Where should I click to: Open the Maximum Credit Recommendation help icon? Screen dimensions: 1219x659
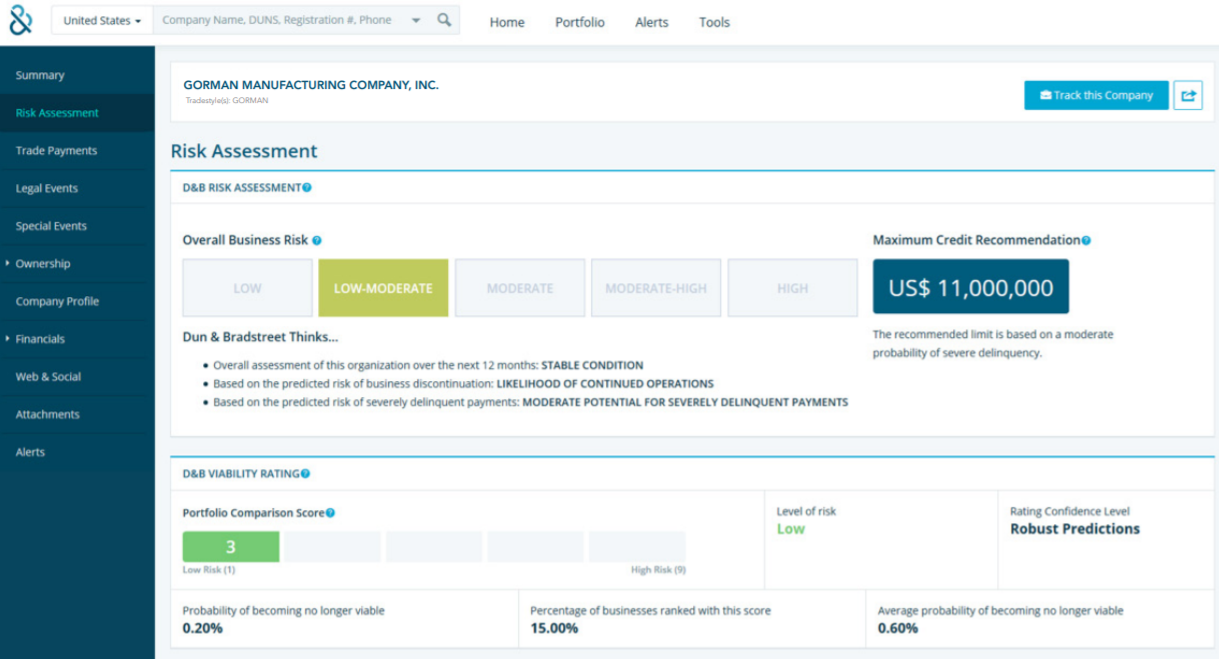1086,241
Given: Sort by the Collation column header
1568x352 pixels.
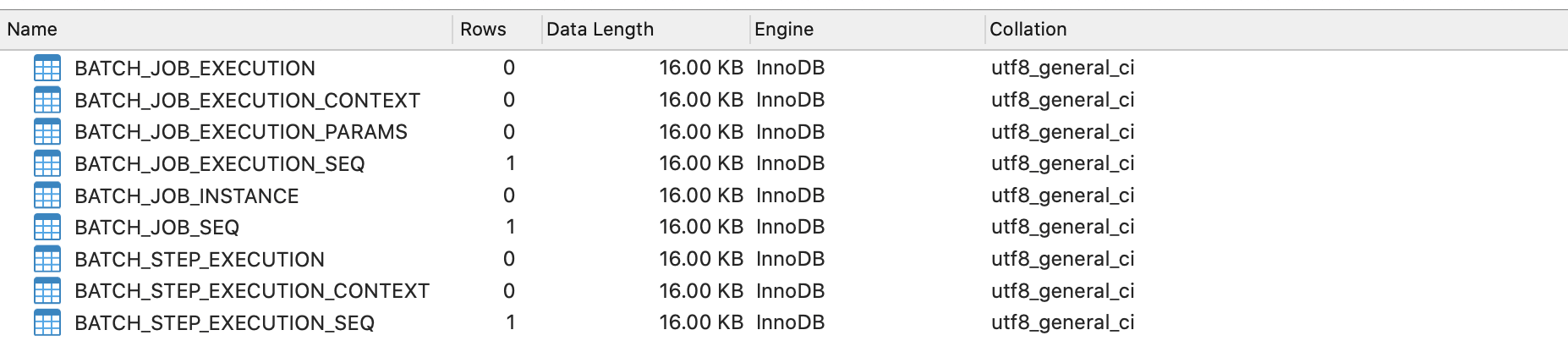Looking at the screenshot, I should pyautogui.click(x=1277, y=30).
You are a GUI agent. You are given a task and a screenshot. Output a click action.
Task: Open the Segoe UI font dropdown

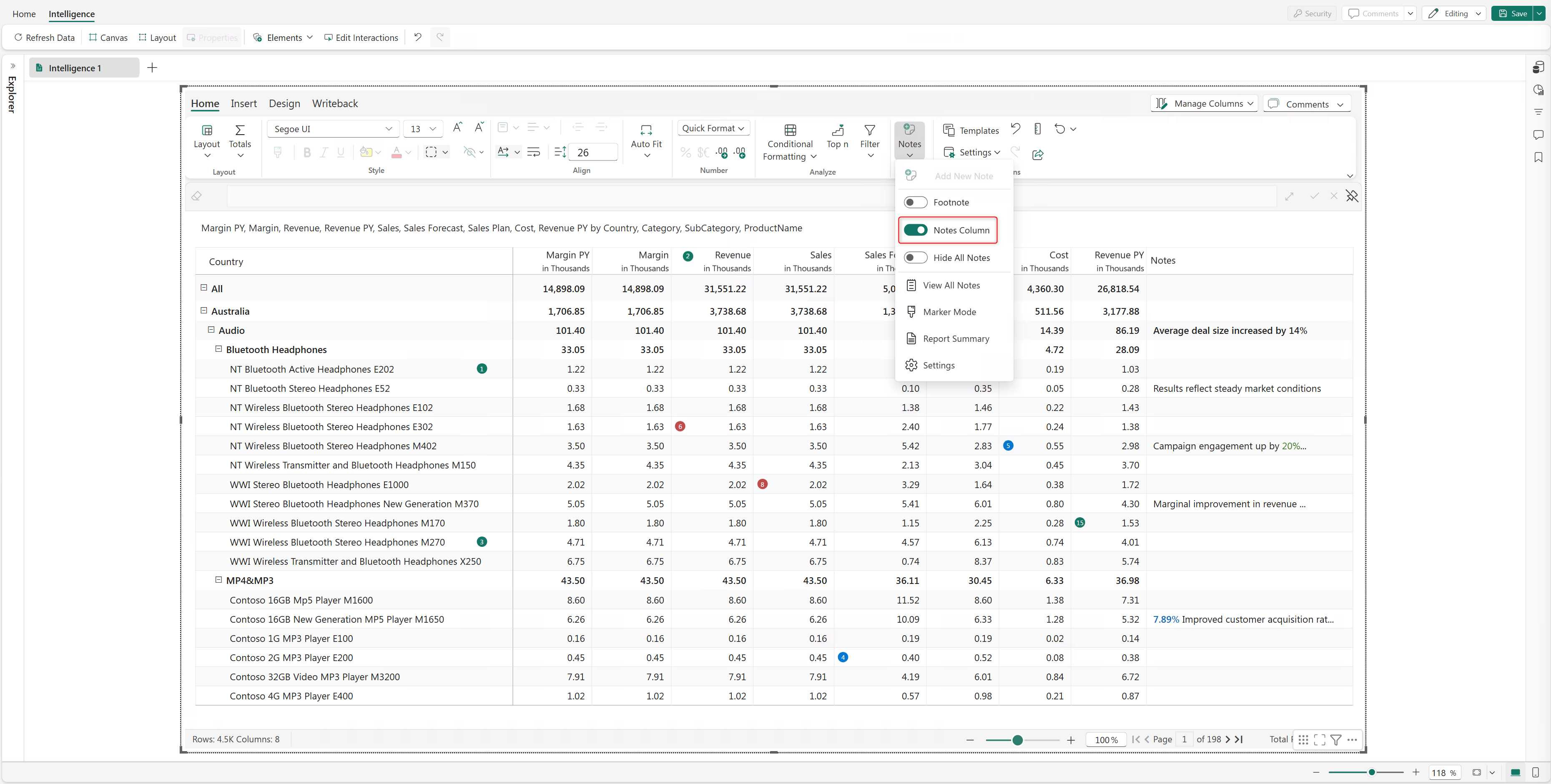332,129
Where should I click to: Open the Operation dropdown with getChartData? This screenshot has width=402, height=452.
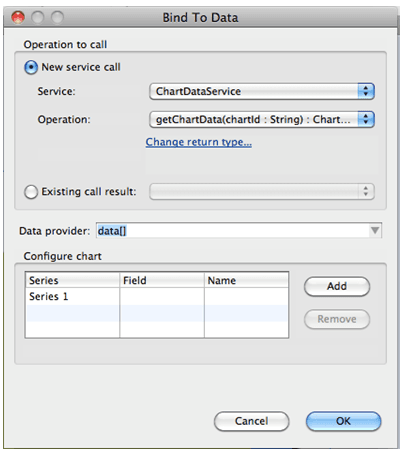click(x=262, y=119)
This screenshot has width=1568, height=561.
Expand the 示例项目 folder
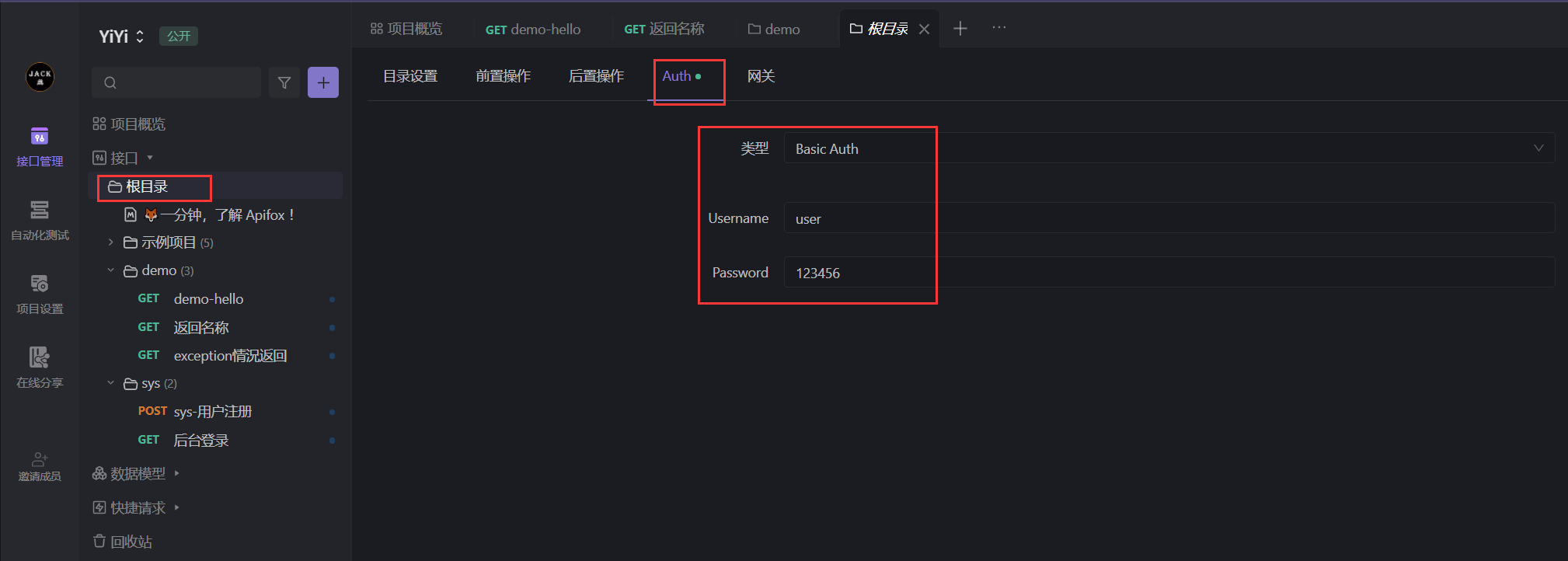tap(111, 242)
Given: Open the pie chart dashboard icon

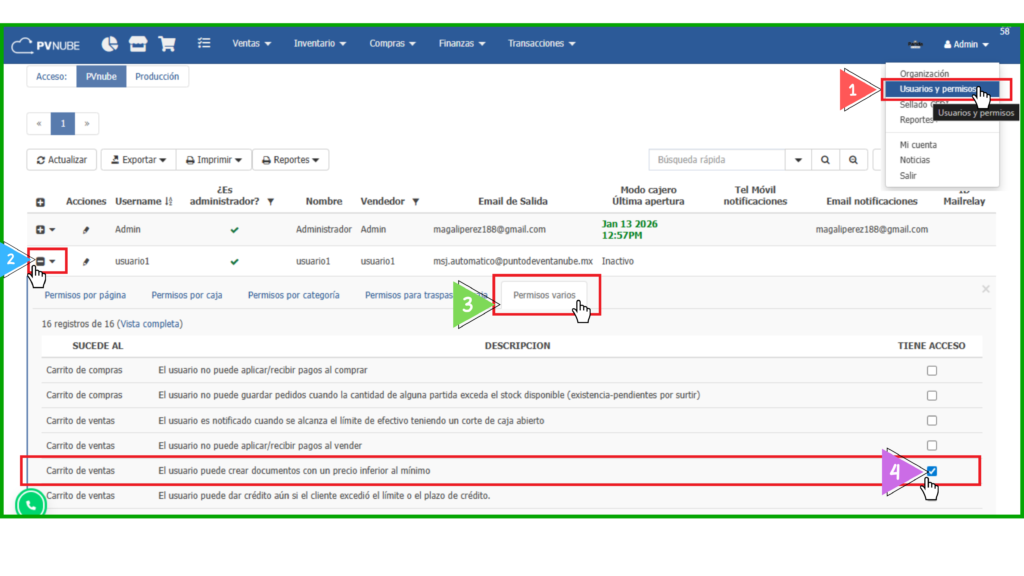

» WORK REQUIRED: Leaving the pictures out, print every line of the listing exactly.

» TASK SOLUTION:
Where should I click to: Open the Maximum Credit Recommendation help icon? Screen dimensions: 1219x659
1086,241
Given: Sort by the Collation column header
1568x352 pixels.
Looking at the screenshot, I should pyautogui.click(x=1277, y=30).
You are a GUI agent. You are given a task and a screenshot. Output a click action.
Task: Open the Segoe UI font dropdown

332,129
Where should I click to: Open the Operation dropdown with getChartData? This screenshot has width=402, height=452.
click(x=262, y=119)
This screenshot has width=1568, height=561.
Expand the 示例项目 folder
tap(111, 242)
Given: Open the pie chart dashboard icon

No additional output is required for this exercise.